I think below are the reason of high memory consumption.
Pulp is fetching the pkglist from all the repositories that a particular Erratum is associated to. This is expensive and the results may contain a lot of duplicate pkglist.
For example, Pulp makes this query:
db.erratum_pkglists.find({"errata_id": "RHBA-2016:1886"}).count()
3
Instead of doing the following:
db.erratum_pkglists.find({"errata_id": "RHBA-2016:1886", "repo_id" : "my_org-Red_Hat_Enterprise_Linux_Server-Red_Hat_Satellite_Tools_6_2_for_RHEL_7_Server_RPMs_x86_64"}).count()
1
After amending the "erratum_pkglists" query to filter the errata by repository, the memory consumption and the speed are reduced by 80%
I think I understand why Pulp don't filter the pkglist by repository when regenerating applicability. It is due to the fact that one entry may not contain all the pkglist since an erratum can be copied accross repositories.

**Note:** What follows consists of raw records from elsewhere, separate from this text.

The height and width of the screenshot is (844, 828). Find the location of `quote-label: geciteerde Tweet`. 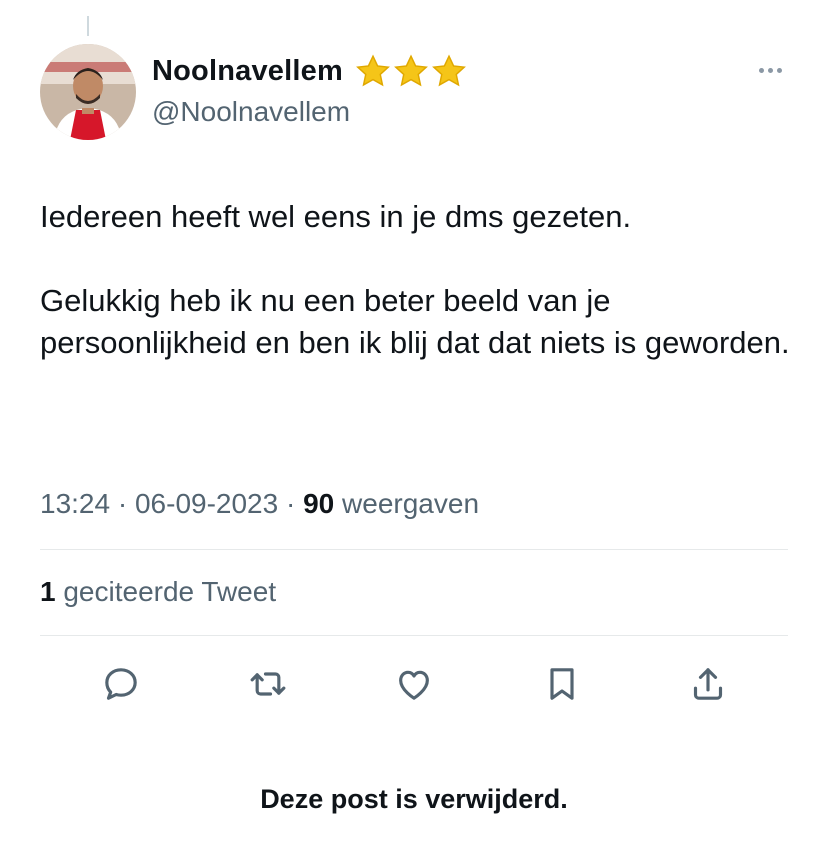

quote-label: geciteerde Tweet is located at coordinates (170, 592).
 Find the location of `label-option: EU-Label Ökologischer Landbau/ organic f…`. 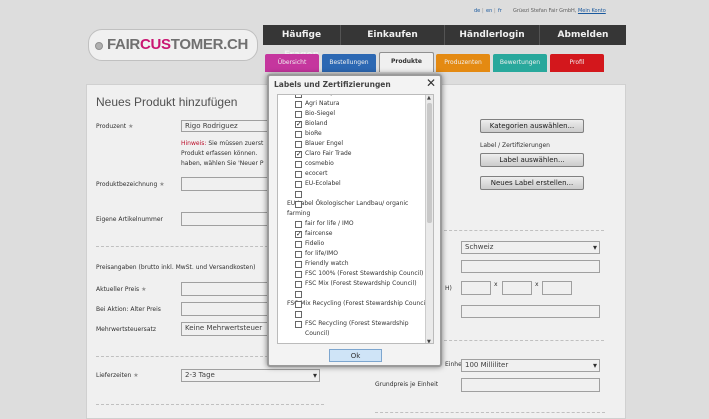

label-option: EU-Label Ökologischer Landbau/ organic f… is located at coordinates (356, 209).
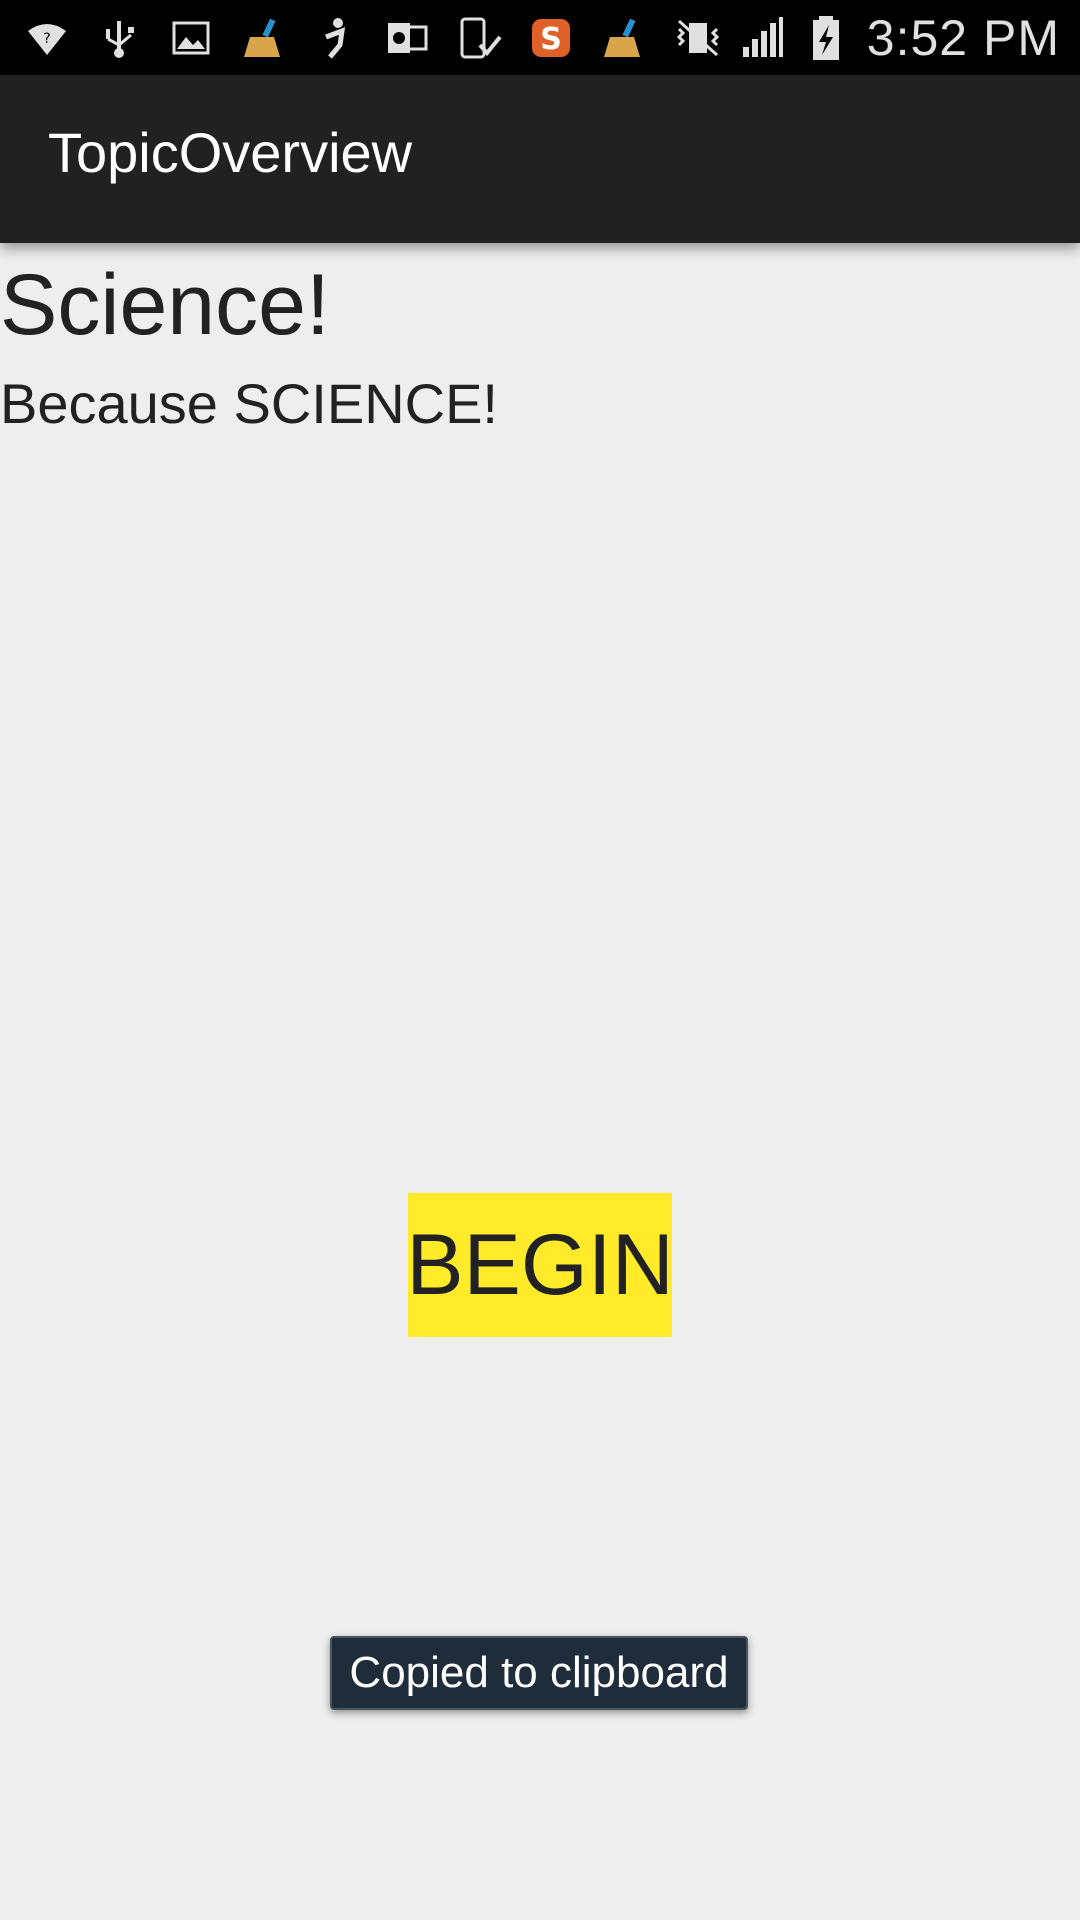  What do you see at coordinates (165, 305) in the screenshot?
I see `topic-title: Science!` at bounding box center [165, 305].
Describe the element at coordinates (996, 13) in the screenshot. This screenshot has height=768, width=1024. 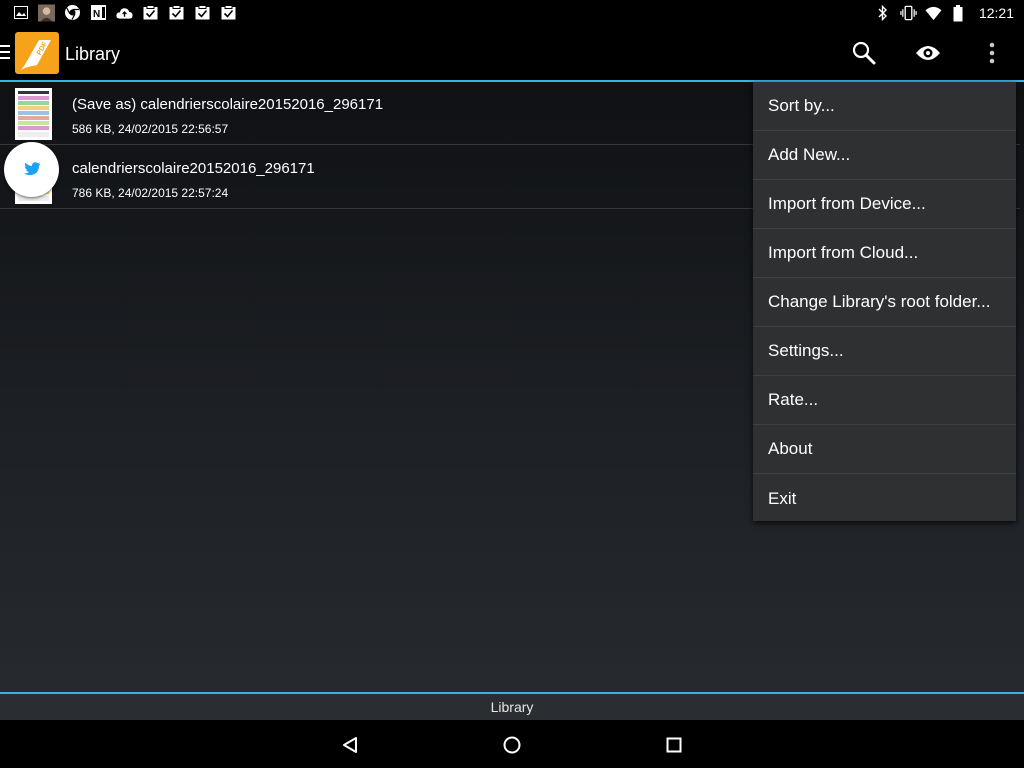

I made the following change to retrieve only the "nevra" of the errata pkglist when regenerating applicability for consumer. This patch can reduce the memory consumption by ~50% (350MB to 150MB) for a consumer with 9 repositories.
https://github.com/hao-yu/pulp_rpm/commit/9f5a52823afee80b31c1e3aa14f4f65fc85f9be9
Use aggregation to identify unique errata pkglists
To improve both performance and memory consumption of celery workers during applicability regeneration. Serializer for Errata now deals wit unique pkglists as well.
closes #3172 https://pulp.plan.io/issues/3172